Social Impact Bonds - progress report

Social Impact Bonds (not to be confused with Social Policy Bonds) were launched in the UK in September 2010. SIBs are similar to Social Policy Bonds in the sense that investors receive higher returns if their social intervention is successful. They are being tried over four years with 3000 UK prisoners at Peterborough prison. The more their reoffending rate falls, the more the backers of the bonds will receive.
Toby Eccles, development director of Social Finance, says it hopes to launch half a dozen such bonds across the country and for a variety of social projects over the next 18 months. Other groups ... are looking to foster similar bond schemes in areas such as cutting the number of children going into care or handling people with long-term health conditions better. “Making these work is complex,” says David Hutchison, Social Finance’s chief executive. “You have to be able to measure success accurately and work out how much to pay for it and when. Peterborough is relatively easy – people either reoffend within a year or not. Bonds set to help prisoners break with past, by James Boxell and Nicholas Timmins, 'Financial Times', 10 February
I met Toby Eccles in London last June, and we discussed both Social Impact Bonds and Social Policy Bonds. SIBs are definitely a step in the right direction. The idea of rewarding desirable social outcomes (rather than paying people for simply turning up to work), while obvious in theory, is (sadly) revolutionary in practice. Social Impact Bonds have the great virtue of being easier to trial than Social Policy Bonds. But in other ways Social Policy Bonds have the advantage.

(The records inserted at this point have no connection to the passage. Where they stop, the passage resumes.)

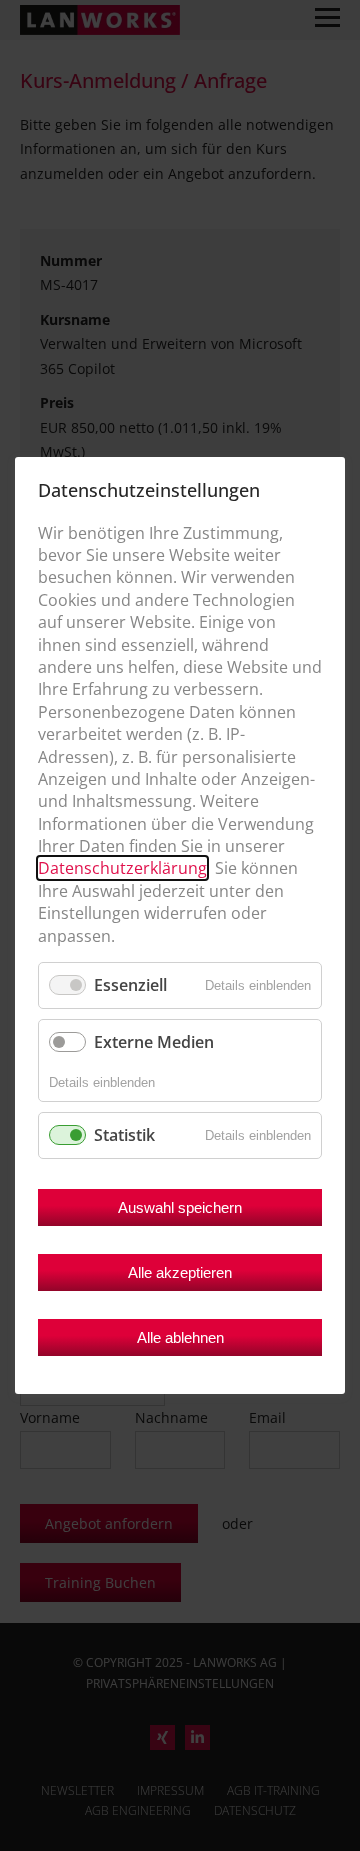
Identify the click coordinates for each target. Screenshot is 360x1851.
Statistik (124, 1135)
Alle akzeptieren (180, 1272)
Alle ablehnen (180, 1337)
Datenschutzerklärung (122, 869)
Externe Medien (154, 1042)
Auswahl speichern (180, 1207)
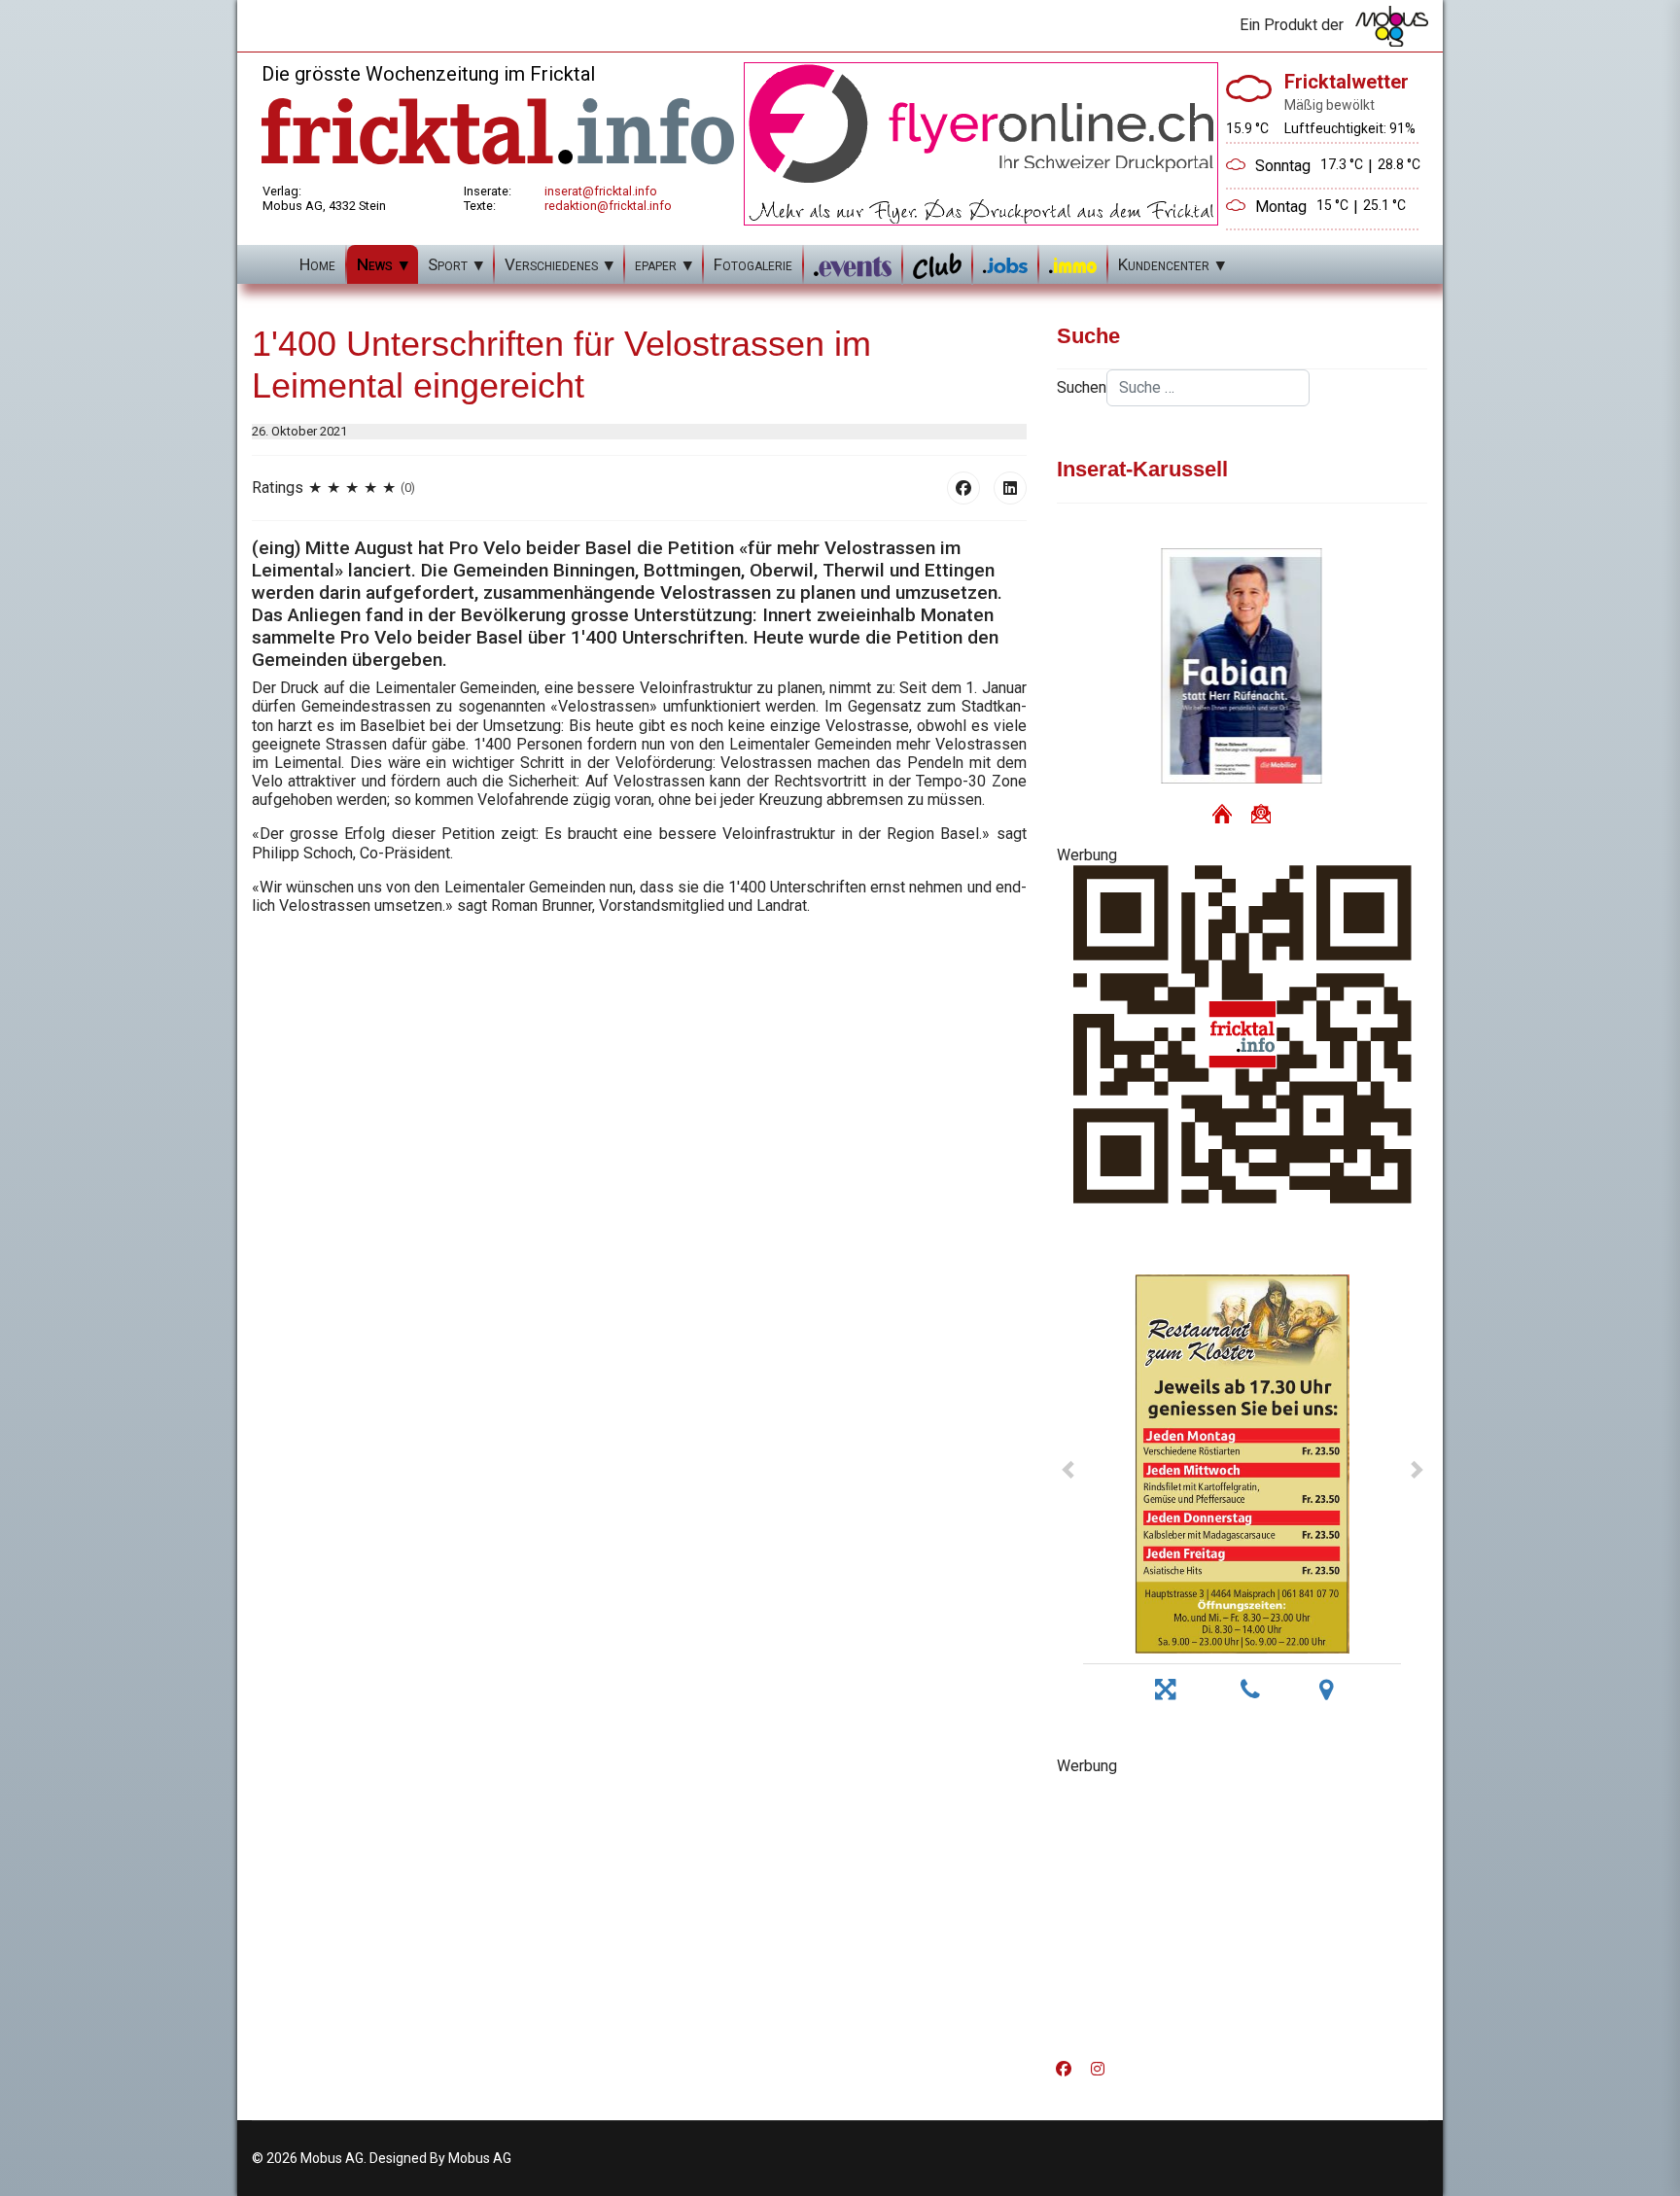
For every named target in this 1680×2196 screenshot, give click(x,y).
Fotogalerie (753, 264)
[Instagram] (1097, 2069)
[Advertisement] (1242, 1911)
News (375, 264)
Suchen (1081, 387)
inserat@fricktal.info (600, 191)
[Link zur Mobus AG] (1391, 26)
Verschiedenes (551, 264)
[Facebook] (963, 488)
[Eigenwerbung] (981, 142)
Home (317, 264)
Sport (448, 264)
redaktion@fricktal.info (608, 205)
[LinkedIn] (1010, 488)
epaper (656, 264)
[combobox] (1208, 387)
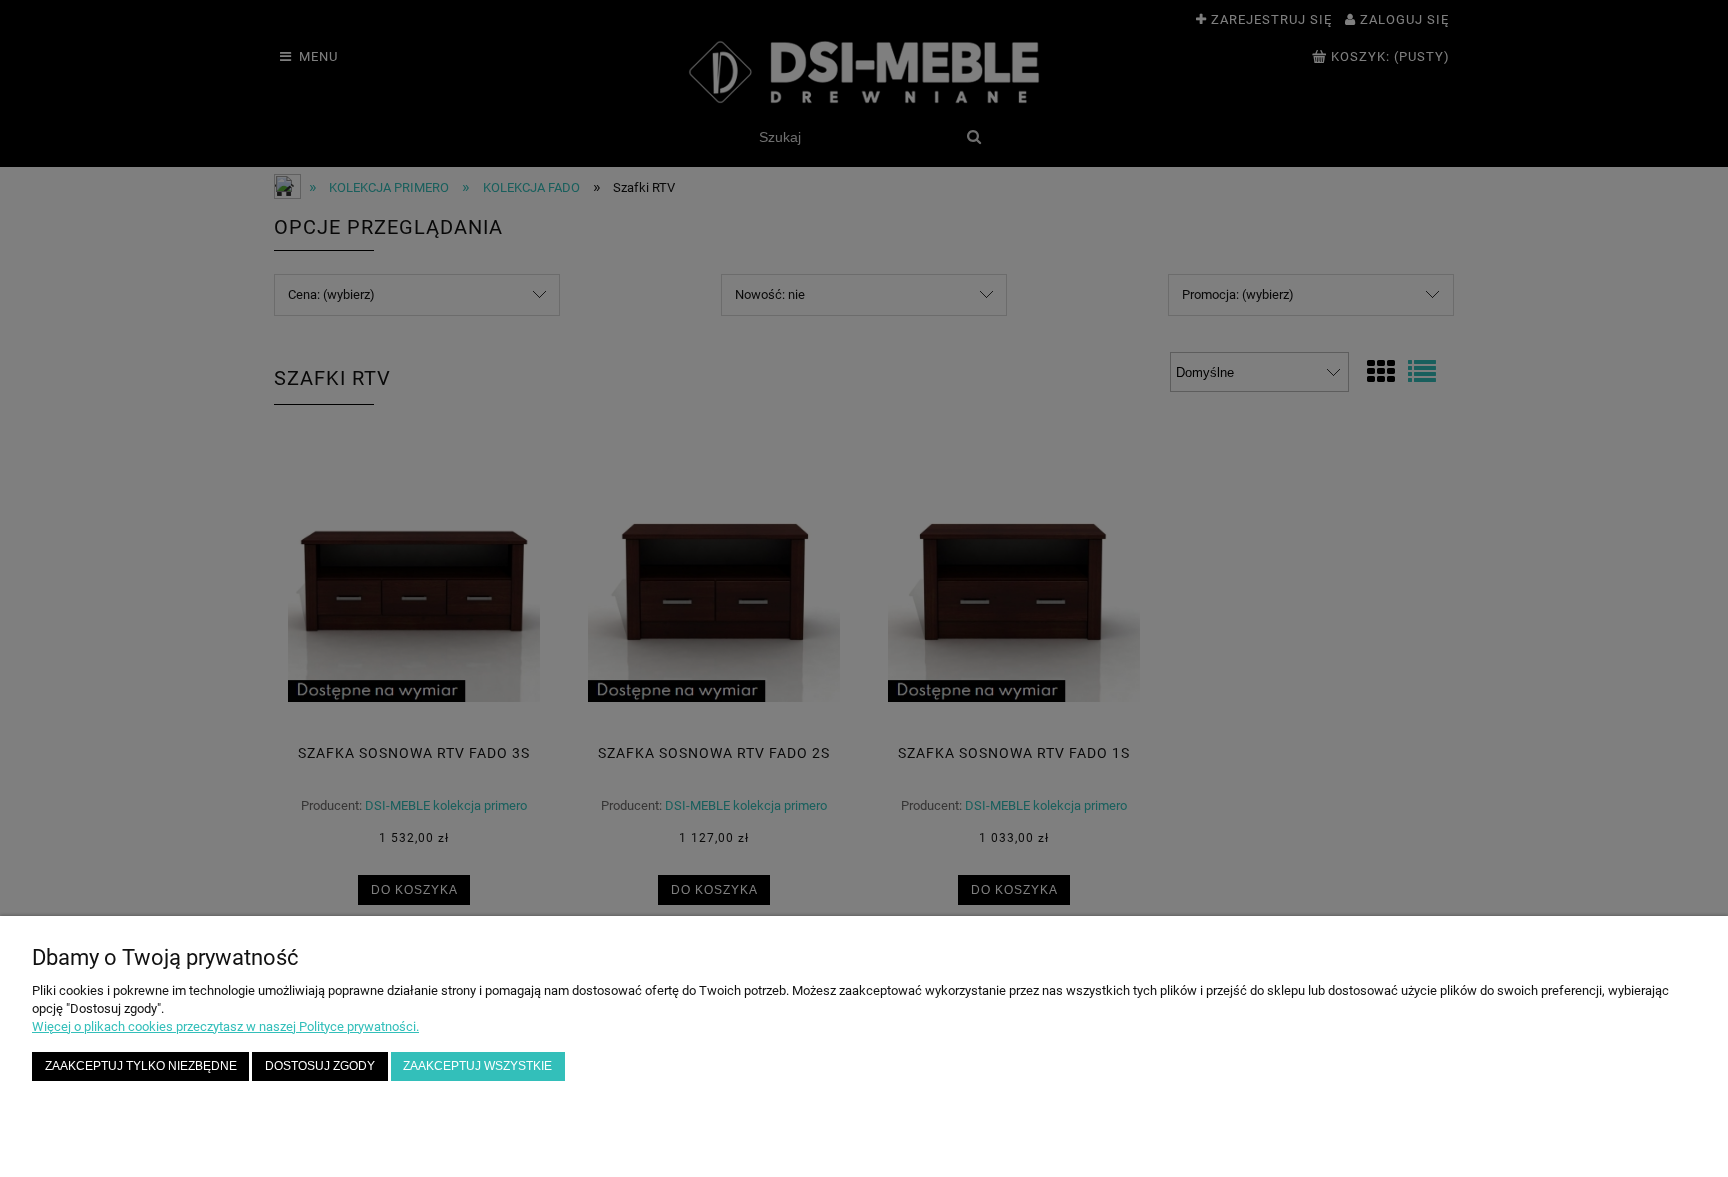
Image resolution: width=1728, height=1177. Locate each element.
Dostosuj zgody (320, 1065)
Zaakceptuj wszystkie (477, 1065)
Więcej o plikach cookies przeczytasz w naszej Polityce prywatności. (225, 1026)
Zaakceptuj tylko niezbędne (141, 1065)
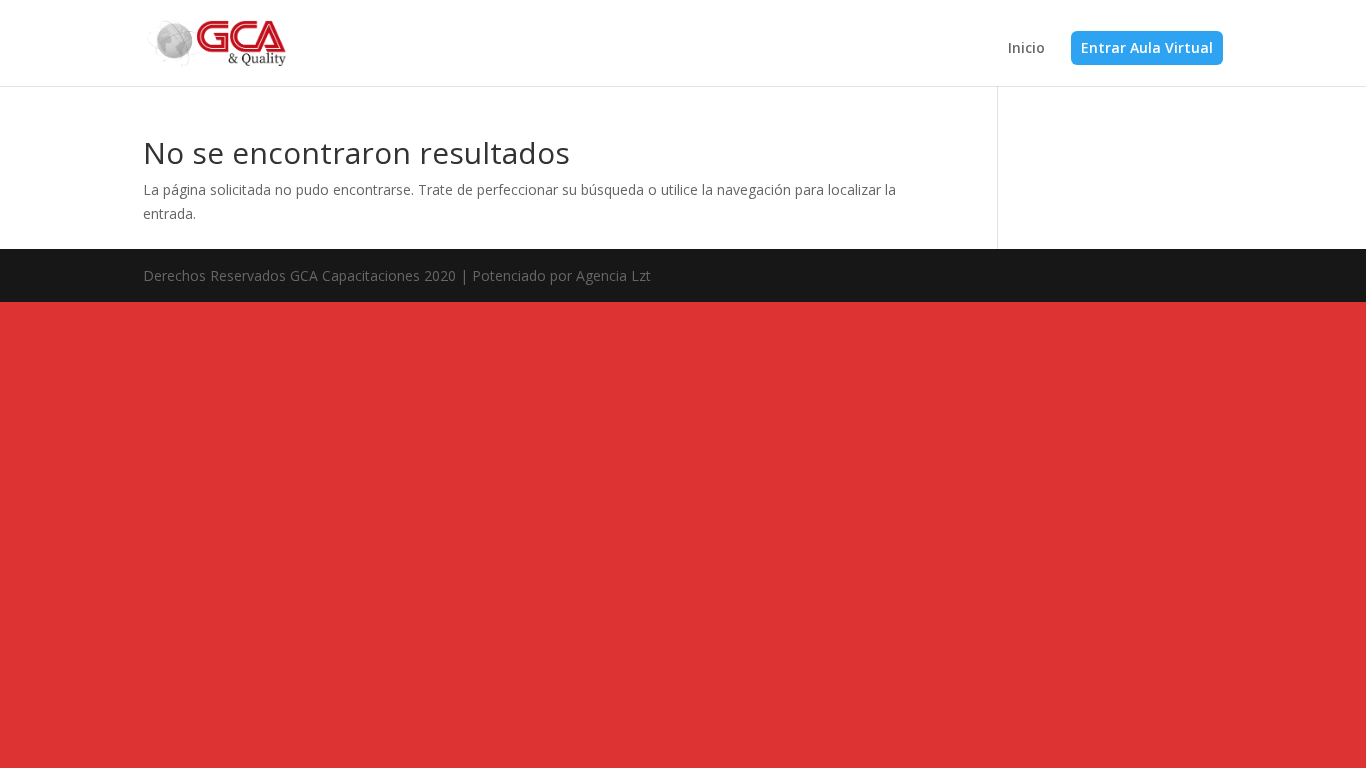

The biggest difference is that, compared with SIBs are less tradeable than Social Policy Bonds. There would be no transparent market for them. The composition and structure of the organizations trying to achieve outcomes under a SIB regime are therefore fixed and pre-determined. Under a Social Policy Bond regime, on the other hand, the type, structure and composition of organizations working to achieve the target would be subordinate to the most efficient way of reaching it. This means, amongst other things, that broad, longer-term goals could be targeted. Such goals can be more closely aligned with society's wants and needs. Rather than target a relatively narrow indicator (like the re-offending rate of a certain set of people), over a period of a few years, they could target regional or national crime rates over a period of decades.

Nevertheless, I am pleased to see Social Impact Bonds being tried and I hope that their major departure from current policy - rewards that are inextricably linked to relevant performance - is taken up more widely.